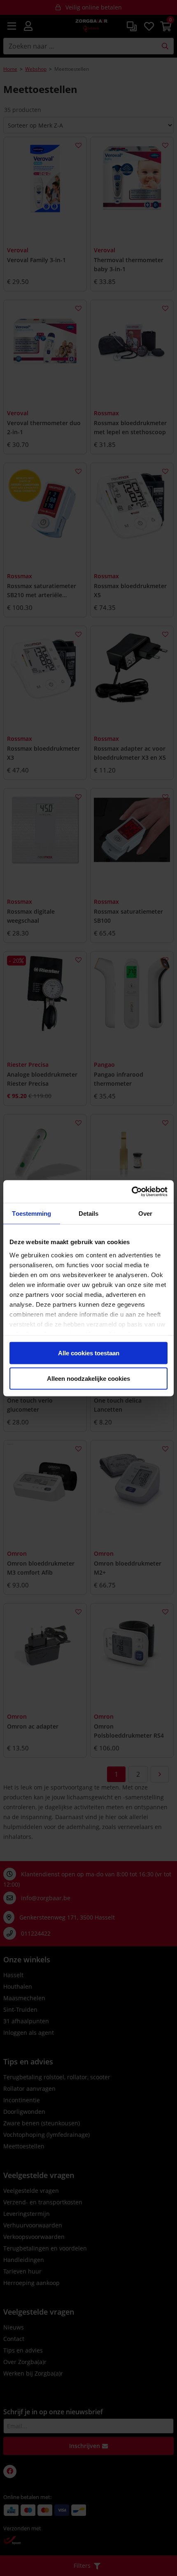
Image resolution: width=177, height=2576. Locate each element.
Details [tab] (89, 1213)
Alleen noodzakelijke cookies (88, 1378)
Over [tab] (145, 1213)
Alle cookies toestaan (88, 1353)
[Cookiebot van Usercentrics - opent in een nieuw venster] (131, 1191)
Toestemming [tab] (31, 1213)
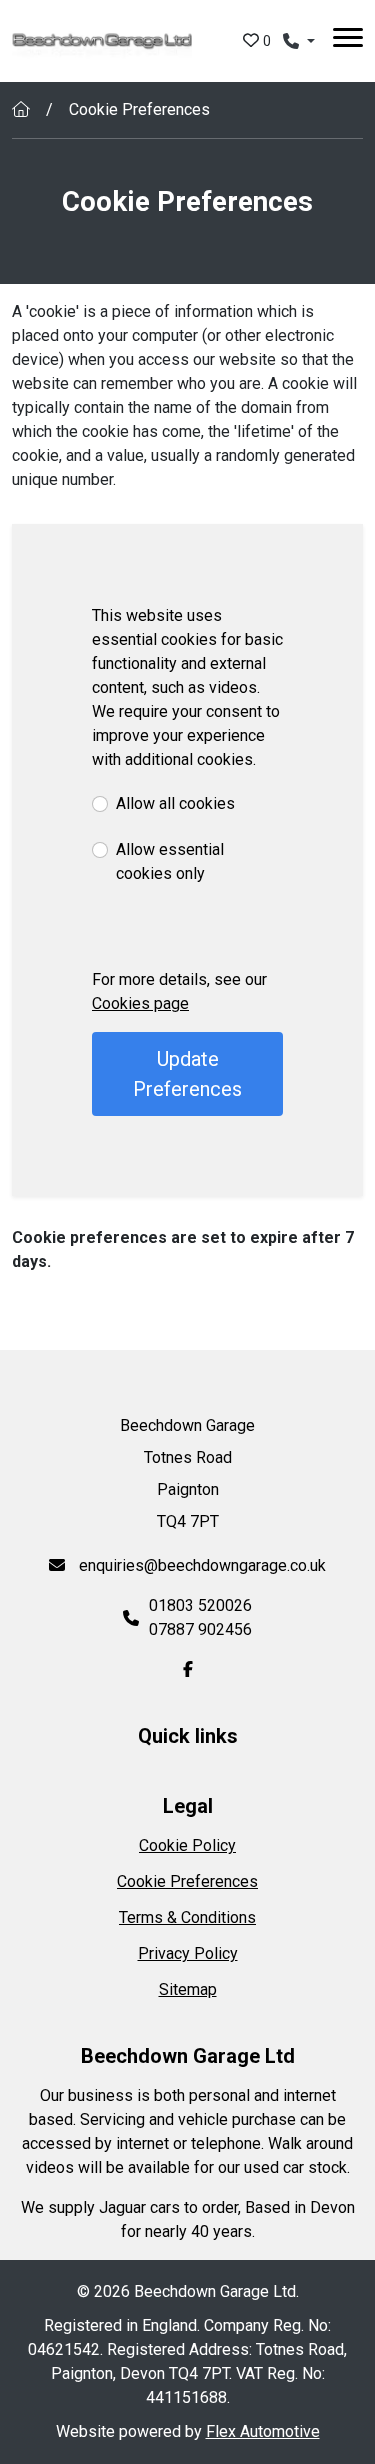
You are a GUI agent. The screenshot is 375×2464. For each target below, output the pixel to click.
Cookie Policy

• • • •

Your assignment
If a picture appears in the records, omit it and print everything else exactly.

Expected answer
Image resolution: width=177, height=2576. Locate each element.
Details [tab] (89, 1213)
Alleen noodzakelijke cookies (88, 1378)
Over [tab] (145, 1213)
Alle cookies toestaan (88, 1353)
[Cookiebot van Usercentrics - opent in een nieuw venster] (131, 1191)
Toestemming [tab] (31, 1213)
You are a GUI agent. The screenshot is 375×2464. For each target below, output the pixel to click.
Cookie Policy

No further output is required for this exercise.